[Records excerpted from a collection]
· · · · · · ·

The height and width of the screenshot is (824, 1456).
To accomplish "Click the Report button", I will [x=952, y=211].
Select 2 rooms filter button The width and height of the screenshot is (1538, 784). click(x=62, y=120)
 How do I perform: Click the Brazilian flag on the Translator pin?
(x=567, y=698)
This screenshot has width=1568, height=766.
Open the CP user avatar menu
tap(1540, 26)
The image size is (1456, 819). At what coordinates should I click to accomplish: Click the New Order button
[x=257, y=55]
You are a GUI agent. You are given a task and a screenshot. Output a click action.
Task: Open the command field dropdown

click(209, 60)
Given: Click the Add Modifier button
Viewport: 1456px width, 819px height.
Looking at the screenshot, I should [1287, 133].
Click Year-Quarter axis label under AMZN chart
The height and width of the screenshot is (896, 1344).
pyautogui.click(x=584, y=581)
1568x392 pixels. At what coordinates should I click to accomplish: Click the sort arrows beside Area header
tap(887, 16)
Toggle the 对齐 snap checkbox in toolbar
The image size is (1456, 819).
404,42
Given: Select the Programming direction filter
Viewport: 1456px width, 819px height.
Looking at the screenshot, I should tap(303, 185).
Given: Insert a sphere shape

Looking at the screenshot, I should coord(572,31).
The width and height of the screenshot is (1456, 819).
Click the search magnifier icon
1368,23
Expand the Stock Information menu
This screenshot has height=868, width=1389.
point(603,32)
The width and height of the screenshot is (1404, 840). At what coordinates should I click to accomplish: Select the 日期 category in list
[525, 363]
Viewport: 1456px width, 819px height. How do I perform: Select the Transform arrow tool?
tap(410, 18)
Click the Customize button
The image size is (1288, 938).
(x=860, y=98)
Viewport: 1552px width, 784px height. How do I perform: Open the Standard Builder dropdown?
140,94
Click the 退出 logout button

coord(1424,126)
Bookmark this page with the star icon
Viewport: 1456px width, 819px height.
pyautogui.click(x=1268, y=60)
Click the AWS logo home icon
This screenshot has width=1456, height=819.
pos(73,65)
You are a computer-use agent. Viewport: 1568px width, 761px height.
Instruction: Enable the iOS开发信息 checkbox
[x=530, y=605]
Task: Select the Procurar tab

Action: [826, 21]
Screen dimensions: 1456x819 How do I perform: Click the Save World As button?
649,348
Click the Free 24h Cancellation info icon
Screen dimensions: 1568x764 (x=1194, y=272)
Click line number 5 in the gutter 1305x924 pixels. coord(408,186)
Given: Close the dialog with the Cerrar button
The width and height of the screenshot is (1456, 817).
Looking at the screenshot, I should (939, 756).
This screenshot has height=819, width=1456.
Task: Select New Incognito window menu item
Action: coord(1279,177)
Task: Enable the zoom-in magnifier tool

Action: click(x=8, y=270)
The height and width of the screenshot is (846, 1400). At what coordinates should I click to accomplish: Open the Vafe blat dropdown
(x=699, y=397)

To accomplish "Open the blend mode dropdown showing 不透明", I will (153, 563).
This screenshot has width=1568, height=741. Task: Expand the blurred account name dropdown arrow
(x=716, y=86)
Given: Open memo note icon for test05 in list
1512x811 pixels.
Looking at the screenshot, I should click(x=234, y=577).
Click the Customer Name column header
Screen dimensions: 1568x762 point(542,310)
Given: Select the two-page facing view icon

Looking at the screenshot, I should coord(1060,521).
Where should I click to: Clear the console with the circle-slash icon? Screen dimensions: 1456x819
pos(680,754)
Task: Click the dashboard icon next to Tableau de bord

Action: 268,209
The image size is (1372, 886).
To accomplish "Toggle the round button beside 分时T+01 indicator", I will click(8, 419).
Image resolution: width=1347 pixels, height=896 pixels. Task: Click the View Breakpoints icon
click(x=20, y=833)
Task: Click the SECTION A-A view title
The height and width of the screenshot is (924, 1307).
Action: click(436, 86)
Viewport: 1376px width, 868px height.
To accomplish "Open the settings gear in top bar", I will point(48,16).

· · · · · · ·

Every entry above needs to be written out again exactly.

The height and width of the screenshot is (824, 1456).
To accomplish "Click the Report button", I will [x=952, y=211].
Select 2 rooms filter button The width and height of the screenshot is (1538, 784). click(x=62, y=120)
 How do I perform: Click the Brazilian flag on the Translator pin?
(x=567, y=698)
This screenshot has width=1568, height=766.
Open the CP user avatar menu
tap(1540, 26)
The image size is (1456, 819). At what coordinates should I click to accomplish: Click the New Order button
[x=257, y=55]
You are a GUI agent. You are given a task and a screenshot. Output a click action.
Task: Open the command field dropdown

click(209, 60)
Given: Click the Add Modifier button
Viewport: 1456px width, 819px height.
Looking at the screenshot, I should [1287, 133].
Click Year-Quarter axis label under AMZN chart
The height and width of the screenshot is (896, 1344).
pyautogui.click(x=584, y=581)
1568x392 pixels. At what coordinates should I click to accomplish: Click the sort arrows beside Area header
tap(887, 16)
Toggle the 对齐 snap checkbox in toolbar
The image size is (1456, 819).
404,42
Given: Select the Programming direction filter
Viewport: 1456px width, 819px height.
Looking at the screenshot, I should tap(303, 185).
Given: Insert a sphere shape

Looking at the screenshot, I should coord(572,31).
The width and height of the screenshot is (1456, 819).
Click the search magnifier icon
1368,23
Expand the Stock Information menu
This screenshot has height=868, width=1389.
point(603,32)
The width and height of the screenshot is (1404, 840). At what coordinates should I click to accomplish: Select the 日期 category in list
[525, 363]
Viewport: 1456px width, 819px height. How do I perform: Select the Transform arrow tool?
tap(410, 18)
Click the Customize button
The image size is (1288, 938).
(x=860, y=98)
Viewport: 1552px width, 784px height. How do I perform: Open the Standard Builder dropdown?
140,94
Click the 退出 logout button

coord(1424,126)
Bookmark this page with the star icon
Viewport: 1456px width, 819px height.
pyautogui.click(x=1268, y=60)
Click the AWS logo home icon
This screenshot has width=1456, height=819.
pos(73,65)
You are a computer-use agent. Viewport: 1568px width, 761px height.
Instruction: Enable the iOS开发信息 checkbox
[x=530, y=605]
Task: Select the Procurar tab

Action: [826, 21]
Screen dimensions: 1456x819 How do I perform: Click the Save World As button?
649,348
Click the Free 24h Cancellation info icon
Screen dimensions: 1568x764 (x=1194, y=272)
Click line number 5 in the gutter 1305x924 pixels. coord(408,186)
Given: Close the dialog with the Cerrar button
The width and height of the screenshot is (1456, 817).
Looking at the screenshot, I should (939, 756).
This screenshot has height=819, width=1456.
Task: Select New Incognito window menu item
Action: coord(1279,177)
Task: Enable the zoom-in magnifier tool

Action: click(x=8, y=270)
The height and width of the screenshot is (846, 1400). At what coordinates should I click to accomplish: Open the Vafe blat dropdown
(x=699, y=397)

To accomplish "Open the blend mode dropdown showing 不透明", I will (153, 563).
This screenshot has width=1568, height=741. Task: Expand the blurred account name dropdown arrow
(x=716, y=86)
Given: Open memo note icon for test05 in list
1512x811 pixels.
Looking at the screenshot, I should click(x=234, y=577).
Click the Customer Name column header
Screen dimensions: 1568x762 point(542,310)
Given: Select the two-page facing view icon

Looking at the screenshot, I should coord(1060,521).
Where should I click to: Clear the console with the circle-slash icon? Screen dimensions: 1456x819
pos(680,754)
Task: Click the dashboard icon next to Tableau de bord

Action: 268,209
The image size is (1372, 886).
To accomplish "Toggle the round button beside 分时T+01 indicator", I will click(8, 419).
Image resolution: width=1347 pixels, height=896 pixels. Task: Click the View Breakpoints icon
click(x=20, y=833)
Task: Click the SECTION A-A view title
The height and width of the screenshot is (924, 1307).
Action: click(436, 86)
Viewport: 1376px width, 868px height.
To accomplish "Open the settings gear in top bar", I will point(48,16).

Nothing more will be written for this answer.